• _Work instructions_:
What lines in the entries hold the string "Image"? List them.
(Dataset content Opens)
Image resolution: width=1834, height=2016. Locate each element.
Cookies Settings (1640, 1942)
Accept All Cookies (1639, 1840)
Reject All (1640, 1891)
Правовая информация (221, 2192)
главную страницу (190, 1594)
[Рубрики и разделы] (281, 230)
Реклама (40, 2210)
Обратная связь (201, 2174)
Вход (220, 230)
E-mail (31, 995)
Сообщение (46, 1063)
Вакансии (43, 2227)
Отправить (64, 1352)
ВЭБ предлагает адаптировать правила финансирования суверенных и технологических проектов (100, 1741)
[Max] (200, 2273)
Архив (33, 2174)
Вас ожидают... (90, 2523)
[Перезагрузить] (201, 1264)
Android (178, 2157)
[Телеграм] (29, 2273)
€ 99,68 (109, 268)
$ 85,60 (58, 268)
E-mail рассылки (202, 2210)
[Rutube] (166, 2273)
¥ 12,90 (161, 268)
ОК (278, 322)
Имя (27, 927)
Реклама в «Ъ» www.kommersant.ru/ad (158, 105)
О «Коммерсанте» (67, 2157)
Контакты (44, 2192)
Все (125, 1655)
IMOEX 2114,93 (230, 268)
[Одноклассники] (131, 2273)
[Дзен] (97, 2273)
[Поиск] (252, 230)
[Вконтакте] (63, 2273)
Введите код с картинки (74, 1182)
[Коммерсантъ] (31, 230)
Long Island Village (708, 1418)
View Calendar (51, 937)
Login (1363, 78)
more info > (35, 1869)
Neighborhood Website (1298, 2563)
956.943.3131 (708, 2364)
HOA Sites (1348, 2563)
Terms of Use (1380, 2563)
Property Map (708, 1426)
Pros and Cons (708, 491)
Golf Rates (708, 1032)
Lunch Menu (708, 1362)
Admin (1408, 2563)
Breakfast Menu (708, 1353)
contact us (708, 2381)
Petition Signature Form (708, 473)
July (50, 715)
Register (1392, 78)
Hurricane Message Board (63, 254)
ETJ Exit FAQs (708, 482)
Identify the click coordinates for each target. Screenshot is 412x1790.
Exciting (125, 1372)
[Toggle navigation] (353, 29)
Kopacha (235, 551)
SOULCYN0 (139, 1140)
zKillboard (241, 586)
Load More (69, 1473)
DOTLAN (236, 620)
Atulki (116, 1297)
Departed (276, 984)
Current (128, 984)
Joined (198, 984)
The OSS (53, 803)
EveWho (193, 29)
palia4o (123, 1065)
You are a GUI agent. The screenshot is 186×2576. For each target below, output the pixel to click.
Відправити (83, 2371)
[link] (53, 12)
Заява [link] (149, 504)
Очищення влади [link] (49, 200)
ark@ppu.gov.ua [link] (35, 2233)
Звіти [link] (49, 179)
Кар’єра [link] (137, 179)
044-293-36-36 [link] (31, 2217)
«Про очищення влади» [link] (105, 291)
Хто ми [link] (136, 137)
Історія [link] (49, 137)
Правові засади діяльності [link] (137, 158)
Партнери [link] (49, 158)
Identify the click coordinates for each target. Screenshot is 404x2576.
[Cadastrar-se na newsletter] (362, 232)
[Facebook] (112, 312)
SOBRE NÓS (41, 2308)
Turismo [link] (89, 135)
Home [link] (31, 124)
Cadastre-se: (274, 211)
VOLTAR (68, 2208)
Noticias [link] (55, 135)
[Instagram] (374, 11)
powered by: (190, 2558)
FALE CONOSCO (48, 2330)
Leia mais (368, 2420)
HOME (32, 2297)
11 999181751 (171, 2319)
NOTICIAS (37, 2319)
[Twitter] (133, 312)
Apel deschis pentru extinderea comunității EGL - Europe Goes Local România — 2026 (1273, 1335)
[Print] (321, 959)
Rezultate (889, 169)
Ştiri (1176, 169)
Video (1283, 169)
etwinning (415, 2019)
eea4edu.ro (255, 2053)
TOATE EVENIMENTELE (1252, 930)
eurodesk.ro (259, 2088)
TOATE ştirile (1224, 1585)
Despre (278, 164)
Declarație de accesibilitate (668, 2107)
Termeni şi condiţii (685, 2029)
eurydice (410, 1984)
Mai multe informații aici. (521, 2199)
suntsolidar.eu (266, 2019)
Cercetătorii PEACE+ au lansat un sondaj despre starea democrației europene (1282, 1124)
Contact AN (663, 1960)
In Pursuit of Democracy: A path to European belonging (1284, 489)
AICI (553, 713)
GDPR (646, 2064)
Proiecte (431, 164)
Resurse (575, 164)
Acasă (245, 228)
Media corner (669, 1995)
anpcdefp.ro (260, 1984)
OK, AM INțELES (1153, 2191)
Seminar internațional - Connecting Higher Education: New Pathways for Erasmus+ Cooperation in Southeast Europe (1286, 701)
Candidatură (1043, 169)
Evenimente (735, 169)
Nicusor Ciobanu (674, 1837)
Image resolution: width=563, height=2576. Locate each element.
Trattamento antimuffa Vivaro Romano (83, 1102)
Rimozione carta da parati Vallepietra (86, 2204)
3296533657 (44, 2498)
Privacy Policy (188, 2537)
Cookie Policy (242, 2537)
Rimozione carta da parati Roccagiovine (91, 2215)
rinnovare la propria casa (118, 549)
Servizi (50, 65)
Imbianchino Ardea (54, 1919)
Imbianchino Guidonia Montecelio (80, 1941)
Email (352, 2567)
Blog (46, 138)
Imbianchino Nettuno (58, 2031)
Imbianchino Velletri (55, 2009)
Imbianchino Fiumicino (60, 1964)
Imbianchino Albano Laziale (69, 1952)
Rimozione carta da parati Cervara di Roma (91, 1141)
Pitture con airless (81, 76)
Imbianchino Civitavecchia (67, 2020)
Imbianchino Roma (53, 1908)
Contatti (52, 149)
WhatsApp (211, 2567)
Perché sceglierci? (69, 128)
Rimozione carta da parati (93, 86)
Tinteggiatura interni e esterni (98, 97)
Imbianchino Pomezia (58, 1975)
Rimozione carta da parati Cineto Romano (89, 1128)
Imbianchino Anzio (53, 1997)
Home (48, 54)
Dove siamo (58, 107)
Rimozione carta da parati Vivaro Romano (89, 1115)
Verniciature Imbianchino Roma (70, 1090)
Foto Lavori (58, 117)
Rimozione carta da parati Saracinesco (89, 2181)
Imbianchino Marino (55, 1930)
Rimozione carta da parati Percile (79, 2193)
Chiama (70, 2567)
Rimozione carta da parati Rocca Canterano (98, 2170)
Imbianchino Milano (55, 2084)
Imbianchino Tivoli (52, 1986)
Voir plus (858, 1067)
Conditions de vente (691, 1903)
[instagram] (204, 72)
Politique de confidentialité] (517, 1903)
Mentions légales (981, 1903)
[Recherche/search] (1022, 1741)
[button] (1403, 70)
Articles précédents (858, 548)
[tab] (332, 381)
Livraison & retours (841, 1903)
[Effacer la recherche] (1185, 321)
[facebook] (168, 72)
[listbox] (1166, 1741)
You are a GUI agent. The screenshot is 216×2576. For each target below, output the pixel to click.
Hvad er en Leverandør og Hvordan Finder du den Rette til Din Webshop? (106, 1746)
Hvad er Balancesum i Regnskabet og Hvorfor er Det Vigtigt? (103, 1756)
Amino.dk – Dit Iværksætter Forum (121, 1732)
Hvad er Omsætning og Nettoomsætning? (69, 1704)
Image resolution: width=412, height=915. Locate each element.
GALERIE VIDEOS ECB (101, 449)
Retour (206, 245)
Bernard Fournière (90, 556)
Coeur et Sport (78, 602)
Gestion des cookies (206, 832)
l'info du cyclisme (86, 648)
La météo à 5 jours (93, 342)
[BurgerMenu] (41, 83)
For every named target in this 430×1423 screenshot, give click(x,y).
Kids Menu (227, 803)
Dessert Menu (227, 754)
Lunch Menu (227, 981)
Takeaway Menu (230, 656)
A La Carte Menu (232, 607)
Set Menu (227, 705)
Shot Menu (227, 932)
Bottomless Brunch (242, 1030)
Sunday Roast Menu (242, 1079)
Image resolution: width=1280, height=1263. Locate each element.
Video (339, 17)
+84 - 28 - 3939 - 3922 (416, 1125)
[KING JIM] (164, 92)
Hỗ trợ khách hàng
(Dataset content Closes)
• _Response to this task_:
Image resolution: width=1834, height=2016. Locate each element.
Image resolution: width=563, height=2576. Locate each element.
Image resolution: width=412, height=915. Locate each element.
Image resolution: width=1280, height=1263. Locate each element.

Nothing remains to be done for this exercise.